:: Excerpted text ::
****
# help choosing a receiver



## cajun_duck (May 23, 2011)

I am building Paul C's Swope tower and eventually the center and surrounds. According to the sim it hits 5ohms and above majority of the time with the exception of around 100-200hz it dips just below 4ohms and again at around 6000 hz. With that said, I need a receiver. I am looking for around the 175 to 225 range at accessories4less. Hdmi 1080p passthrough a must as well as decent calibration and lpf. Any advice is greatly appreciated.


----------



## chashint (Jan 12, 2011)

It would not matter to me if your budget was $1k instead of $200 my advice is the same, look at everything in your price range from Denon, Pioneer, Onkyo and pick the one that has the most features you want and need.


----------



## cajun_duck (May 23, 2011)

I understand that, I just don't want to purchase one, hook up my speakers and burn my receiver up. I think I would be safe regardless, its just those dips that worry me.


----------



## nova (Apr 30, 2006)

Those dips could cause some issues with receivers in that budget range, a lot will depend on your room and volume level. Agree with chashint though, receivers from Onkyo, Yamaha, Denon and Pioneer in your price range will all be pretty comparable. The one advantage you'll have with Accessories4less is picking up an older model from a better series than your budget would allow if buying new.
****
:: Data listing ::
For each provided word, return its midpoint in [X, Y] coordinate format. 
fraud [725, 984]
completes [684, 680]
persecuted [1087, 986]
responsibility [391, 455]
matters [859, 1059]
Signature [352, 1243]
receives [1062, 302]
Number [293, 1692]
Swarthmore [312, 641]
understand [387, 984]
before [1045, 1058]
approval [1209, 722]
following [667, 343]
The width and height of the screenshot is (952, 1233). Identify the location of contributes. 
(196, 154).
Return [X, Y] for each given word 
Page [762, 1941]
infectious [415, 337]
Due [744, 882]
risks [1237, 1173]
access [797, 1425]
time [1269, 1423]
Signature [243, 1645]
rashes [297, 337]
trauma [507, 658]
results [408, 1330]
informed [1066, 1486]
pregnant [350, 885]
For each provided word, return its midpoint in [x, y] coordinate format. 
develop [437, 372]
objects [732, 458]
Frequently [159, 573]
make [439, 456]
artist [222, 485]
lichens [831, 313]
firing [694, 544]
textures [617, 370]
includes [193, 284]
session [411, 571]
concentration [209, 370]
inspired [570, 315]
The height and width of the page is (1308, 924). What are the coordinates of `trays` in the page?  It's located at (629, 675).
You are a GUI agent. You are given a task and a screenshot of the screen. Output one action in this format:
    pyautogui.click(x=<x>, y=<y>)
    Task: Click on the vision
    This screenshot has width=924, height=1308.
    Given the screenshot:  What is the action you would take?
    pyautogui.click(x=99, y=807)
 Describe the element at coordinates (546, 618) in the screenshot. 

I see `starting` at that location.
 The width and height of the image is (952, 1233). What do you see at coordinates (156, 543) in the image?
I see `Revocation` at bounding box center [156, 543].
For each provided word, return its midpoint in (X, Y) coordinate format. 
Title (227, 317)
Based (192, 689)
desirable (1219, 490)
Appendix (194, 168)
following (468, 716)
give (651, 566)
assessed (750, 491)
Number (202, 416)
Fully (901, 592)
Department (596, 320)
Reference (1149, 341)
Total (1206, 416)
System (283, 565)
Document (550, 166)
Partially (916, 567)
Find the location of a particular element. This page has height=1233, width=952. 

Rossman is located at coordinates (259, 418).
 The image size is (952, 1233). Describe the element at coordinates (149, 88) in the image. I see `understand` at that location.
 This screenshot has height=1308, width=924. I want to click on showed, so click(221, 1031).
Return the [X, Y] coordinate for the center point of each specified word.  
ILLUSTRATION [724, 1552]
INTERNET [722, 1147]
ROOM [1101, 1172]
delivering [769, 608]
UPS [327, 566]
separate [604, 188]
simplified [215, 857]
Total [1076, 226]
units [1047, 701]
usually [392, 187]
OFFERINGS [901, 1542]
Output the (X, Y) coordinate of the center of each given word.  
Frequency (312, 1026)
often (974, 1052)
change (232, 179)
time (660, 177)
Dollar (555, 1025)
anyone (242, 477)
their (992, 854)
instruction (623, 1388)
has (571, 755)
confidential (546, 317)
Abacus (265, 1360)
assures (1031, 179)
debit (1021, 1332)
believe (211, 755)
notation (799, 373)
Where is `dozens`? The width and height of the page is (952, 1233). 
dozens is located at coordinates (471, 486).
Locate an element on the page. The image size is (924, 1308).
****
:: Aim of the exercise ::
Pick up the forum thread on choosing a receiver after its final post and continue it.

:: Task response ::
Any chance you could bump your budget up about $25? It will get you into some much better receivers.


----------



## BeeMan458 (Nov 25, 2012)

...^ +1



cajun_duck said:


> I am looking for around the 175 to 225 range at accessories4less. Hdmi 1080p passthrough a must as well as decent calibration and lpf. Any advice is greatly appreciated.


In my opinion, your specifications do not meet the demands of your budget.

(personally I hate these types of questions as it makes me into a buzz kill)

Example, room corrections software. Mediocre = Audyssey XT. Decent calibration = XT32 w/SubEQ HT. Decent room calibration software = lots of money.

The demands of the speakers are more than inexpensive AVR amplifiers are capable of dealing or keeping up with during loud or demanding play. A recommendation, check out bench tests that can be found at Audioholics and Sound and Vision to see what your choices are capable of, using real world testing methods.

Your speaker specifications are such, they're capable of sucking the life out of an inexpensive amplifier section and rob your handmade speakers of their life giving abilities. The point of my above, I don't want you badmouthing your beautiful, handcrafted speakers because you hooked them up to a soul stealing amplifier section.

(currently checking to see if i can find and make a few reasonable recommendation)

Checkout these units on A4L and see if any of them meet your needs. I linked to the first and last AVR on the list. I'm a fanboy of Denon and Marantz but through reading, I've found that Yamaha has excellent amplifier sections. I'm familiar with Audyssey XT and XT32 and have no knowledge of YPAO so someone else will have to weigh in on how good YPAO is or isn't.

So far, within your specifications, the Denon X1000 seems to be a good fit.

The Yamaha HTR-4066 specs out to 2ohm and seems like the money shot. See the amplifier section.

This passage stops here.